- **WHAT THE TASK ASKS**: Repeat all of the records verbatim.

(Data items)
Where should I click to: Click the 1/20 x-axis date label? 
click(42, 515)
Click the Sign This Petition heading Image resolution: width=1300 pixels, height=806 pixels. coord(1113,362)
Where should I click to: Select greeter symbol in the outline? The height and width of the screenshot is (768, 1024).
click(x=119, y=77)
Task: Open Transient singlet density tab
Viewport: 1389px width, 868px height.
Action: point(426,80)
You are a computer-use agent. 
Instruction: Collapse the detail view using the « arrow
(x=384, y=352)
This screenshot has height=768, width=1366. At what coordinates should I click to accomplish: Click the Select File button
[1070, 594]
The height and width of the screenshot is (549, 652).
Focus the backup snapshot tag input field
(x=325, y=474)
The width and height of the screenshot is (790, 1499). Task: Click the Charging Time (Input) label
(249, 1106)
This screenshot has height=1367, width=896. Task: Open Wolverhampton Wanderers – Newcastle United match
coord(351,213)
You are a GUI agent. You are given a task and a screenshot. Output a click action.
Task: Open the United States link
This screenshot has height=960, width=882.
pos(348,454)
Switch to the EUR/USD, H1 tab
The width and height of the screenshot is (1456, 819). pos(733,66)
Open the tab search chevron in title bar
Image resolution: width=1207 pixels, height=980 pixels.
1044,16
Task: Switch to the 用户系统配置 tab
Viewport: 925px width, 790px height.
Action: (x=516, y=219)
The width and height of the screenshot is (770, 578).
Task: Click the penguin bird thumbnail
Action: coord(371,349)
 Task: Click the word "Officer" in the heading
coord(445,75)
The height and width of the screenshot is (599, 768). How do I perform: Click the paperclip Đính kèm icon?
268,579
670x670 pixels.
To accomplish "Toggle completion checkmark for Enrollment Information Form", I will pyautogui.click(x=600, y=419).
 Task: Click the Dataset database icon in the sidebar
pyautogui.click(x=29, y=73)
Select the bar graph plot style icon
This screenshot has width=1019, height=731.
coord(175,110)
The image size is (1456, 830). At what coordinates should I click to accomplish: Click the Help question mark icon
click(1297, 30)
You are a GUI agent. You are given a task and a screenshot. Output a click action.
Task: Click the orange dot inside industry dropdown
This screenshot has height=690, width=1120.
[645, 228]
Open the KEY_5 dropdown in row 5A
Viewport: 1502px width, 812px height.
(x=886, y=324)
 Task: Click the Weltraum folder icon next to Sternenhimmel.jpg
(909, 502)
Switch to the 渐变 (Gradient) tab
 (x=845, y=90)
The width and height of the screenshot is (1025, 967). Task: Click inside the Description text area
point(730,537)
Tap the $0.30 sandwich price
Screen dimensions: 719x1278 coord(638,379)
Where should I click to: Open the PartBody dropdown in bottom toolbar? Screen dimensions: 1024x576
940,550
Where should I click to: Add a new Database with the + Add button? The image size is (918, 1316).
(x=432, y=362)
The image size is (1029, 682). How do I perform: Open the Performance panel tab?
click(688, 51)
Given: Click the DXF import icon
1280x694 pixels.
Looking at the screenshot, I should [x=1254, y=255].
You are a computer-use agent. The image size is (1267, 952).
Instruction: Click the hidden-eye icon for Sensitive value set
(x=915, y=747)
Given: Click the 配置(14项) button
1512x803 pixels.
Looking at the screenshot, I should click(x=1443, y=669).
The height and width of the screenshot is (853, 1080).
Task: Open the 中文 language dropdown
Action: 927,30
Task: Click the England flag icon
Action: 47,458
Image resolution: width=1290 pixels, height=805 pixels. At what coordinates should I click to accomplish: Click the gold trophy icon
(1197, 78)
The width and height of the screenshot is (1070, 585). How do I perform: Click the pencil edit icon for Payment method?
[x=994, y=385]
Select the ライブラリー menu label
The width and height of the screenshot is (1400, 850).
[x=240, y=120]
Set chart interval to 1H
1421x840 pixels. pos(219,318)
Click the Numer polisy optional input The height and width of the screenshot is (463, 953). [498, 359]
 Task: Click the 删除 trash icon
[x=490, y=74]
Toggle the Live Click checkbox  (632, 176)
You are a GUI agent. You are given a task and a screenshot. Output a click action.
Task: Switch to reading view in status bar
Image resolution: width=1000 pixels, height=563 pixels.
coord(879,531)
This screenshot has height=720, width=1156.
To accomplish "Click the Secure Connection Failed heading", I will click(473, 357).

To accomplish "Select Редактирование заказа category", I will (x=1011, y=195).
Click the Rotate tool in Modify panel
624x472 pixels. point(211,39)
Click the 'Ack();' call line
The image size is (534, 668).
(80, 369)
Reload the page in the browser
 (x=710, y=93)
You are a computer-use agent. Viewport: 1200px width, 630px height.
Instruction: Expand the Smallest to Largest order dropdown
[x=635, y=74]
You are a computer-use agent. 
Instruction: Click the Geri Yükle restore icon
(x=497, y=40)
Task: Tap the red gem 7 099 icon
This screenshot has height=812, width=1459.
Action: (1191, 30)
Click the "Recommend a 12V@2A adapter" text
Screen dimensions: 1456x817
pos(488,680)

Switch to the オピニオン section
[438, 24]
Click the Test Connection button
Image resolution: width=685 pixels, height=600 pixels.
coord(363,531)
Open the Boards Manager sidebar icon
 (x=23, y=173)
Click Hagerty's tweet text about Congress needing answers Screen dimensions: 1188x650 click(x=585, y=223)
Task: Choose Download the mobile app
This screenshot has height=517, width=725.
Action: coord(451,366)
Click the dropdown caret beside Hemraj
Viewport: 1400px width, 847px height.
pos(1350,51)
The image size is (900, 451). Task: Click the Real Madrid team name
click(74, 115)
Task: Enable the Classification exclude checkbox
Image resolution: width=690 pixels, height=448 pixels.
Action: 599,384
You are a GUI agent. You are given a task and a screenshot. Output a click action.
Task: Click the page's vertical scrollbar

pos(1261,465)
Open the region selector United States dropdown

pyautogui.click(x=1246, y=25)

- **SOLUTION TO THE PROBLEM**:
Where should I click to: Click the 1/20 x-axis date label? 
click(42, 515)
Click the Sign This Petition heading Image resolution: width=1300 pixels, height=806 pixels. coord(1113,362)
Where should I click to: Select greeter symbol in the outline? The height and width of the screenshot is (768, 1024).
click(x=119, y=77)
Task: Open Transient singlet density tab
Viewport: 1389px width, 868px height.
Action: point(426,80)
You are a computer-use agent. 
Instruction: Collapse the detail view using the « arrow
(x=384, y=352)
This screenshot has height=768, width=1366. At what coordinates should I click to accomplish: Click the Select File button
[1070, 594]
The height and width of the screenshot is (549, 652).
Focus the backup snapshot tag input field
(x=325, y=474)
The width and height of the screenshot is (790, 1499). Task: Click the Charging Time (Input) label
(249, 1106)
This screenshot has height=1367, width=896. Task: Open Wolverhampton Wanderers – Newcastle United match
coord(351,213)
You are a GUI agent. You are given a task and a screenshot. Output a click action.
Task: Open the United States link
This screenshot has height=960, width=882.
pos(348,454)
Switch to the EUR/USD, H1 tab
The width and height of the screenshot is (1456, 819). pos(733,66)
Open the tab search chevron in title bar
Image resolution: width=1207 pixels, height=980 pixels.
1044,16
Task: Switch to the 用户系统配置 tab
Viewport: 925px width, 790px height.
Action: (x=516, y=219)
The width and height of the screenshot is (770, 578).
Task: Click the penguin bird thumbnail
Action: coord(371,349)
 Task: Click the word "Officer" in the heading
coord(445,75)
The height and width of the screenshot is (599, 768). How do I perform: Click the paperclip Đính kèm icon?
268,579
670x670 pixels.
To accomplish "Toggle completion checkmark for Enrollment Information Form", I will pyautogui.click(x=600, y=419).
 Task: Click the Dataset database icon in the sidebar
pyautogui.click(x=29, y=73)
Select the bar graph plot style icon
This screenshot has width=1019, height=731.
coord(175,110)
The image size is (1456, 830). At what coordinates should I click to accomplish: Click the Help question mark icon
click(1297, 30)
You are a GUI agent. You are given a task and a screenshot. Output a click action.
Task: Click the orange dot inside industry dropdown
This screenshot has height=690, width=1120.
[645, 228]
Open the KEY_5 dropdown in row 5A
Viewport: 1502px width, 812px height.
(x=886, y=324)
 Task: Click the Weltraum folder icon next to Sternenhimmel.jpg
(909, 502)
Switch to the 渐变 (Gradient) tab
 (x=845, y=90)
The width and height of the screenshot is (1025, 967). Task: Click inside the Description text area
point(730,537)
Tap the $0.30 sandwich price
Screen dimensions: 719x1278 coord(638,379)
Where should I click to: Open the PartBody dropdown in bottom toolbar? Screen dimensions: 1024x576
940,550
Where should I click to: Add a new Database with the + Add button? The image size is (918, 1316).
(x=432, y=362)
The image size is (1029, 682). How do I perform: Open the Performance panel tab?
click(688, 51)
Given: Click the DXF import icon
1280x694 pixels.
Looking at the screenshot, I should [x=1254, y=255].
You are a computer-use agent. The image size is (1267, 952).
Instruction: Click the hidden-eye icon for Sensitive value set
(x=915, y=747)
Given: Click the 配置(14项) button
1512x803 pixels.
Looking at the screenshot, I should click(x=1443, y=669).
The height and width of the screenshot is (853, 1080).
Task: Open the 中文 language dropdown
Action: 927,30
Task: Click the England flag icon
Action: 47,458
Image resolution: width=1290 pixels, height=805 pixels. At what coordinates should I click to accomplish: Click the gold trophy icon
(1197, 78)
The width and height of the screenshot is (1070, 585). How do I perform: Click the pencil edit icon for Payment method?
[x=994, y=385]
Select the ライブラリー menu label
The width and height of the screenshot is (1400, 850).
[x=240, y=120]
Set chart interval to 1H
1421x840 pixels. pos(219,318)
Click the Numer polisy optional input The height and width of the screenshot is (463, 953). [498, 359]
 Task: Click the 删除 trash icon
[x=490, y=74]
Toggle the Live Click checkbox  (632, 176)
You are a GUI agent. You are given a task and a screenshot. Output a click action.
Task: Switch to reading view in status bar
Image resolution: width=1000 pixels, height=563 pixels.
coord(879,531)
This screenshot has height=720, width=1156.
To accomplish "Click the Secure Connection Failed heading", I will click(473, 357).

To accomplish "Select Редактирование заказа category", I will (x=1011, y=195).
Click the Rotate tool in Modify panel
624x472 pixels. point(211,39)
Click the 'Ack();' call line
The image size is (534, 668).
(80, 369)
Reload the page in the browser
 (x=710, y=93)
You are a computer-use agent. Viewport: 1200px width, 630px height.
Instruction: Expand the Smallest to Largest order dropdown
[x=635, y=74]
You are a computer-use agent. 
Instruction: Click the Geri Yükle restore icon
(x=497, y=40)
Task: Tap the red gem 7 099 icon
This screenshot has height=812, width=1459.
Action: (1191, 30)
Click the "Recommend a 12V@2A adapter" text
Screen dimensions: 1456x817
pos(488,680)

Switch to the オピニオン section
[438, 24]
Click the Test Connection button
Image resolution: width=685 pixels, height=600 pixels.
coord(363,531)
Open the Boards Manager sidebar icon
 (x=23, y=173)
Click Hagerty's tweet text about Congress needing answers Screen dimensions: 1188x650 click(x=585, y=223)
Task: Choose Download the mobile app
This screenshot has height=517, width=725.
Action: coord(451,366)
Click the dropdown caret beside Hemraj
Viewport: 1400px width, 847px height.
pos(1350,51)
The image size is (900, 451). Task: Click the Real Madrid team name
click(74, 115)
Task: Enable the Classification exclude checkbox
Image resolution: width=690 pixels, height=448 pixels.
Action: 599,384
You are a GUI agent. You are given a task and a screenshot. Output a click action.
Task: Click the page's vertical scrollbar

pos(1261,465)
Open the region selector United States dropdown

pyautogui.click(x=1246, y=25)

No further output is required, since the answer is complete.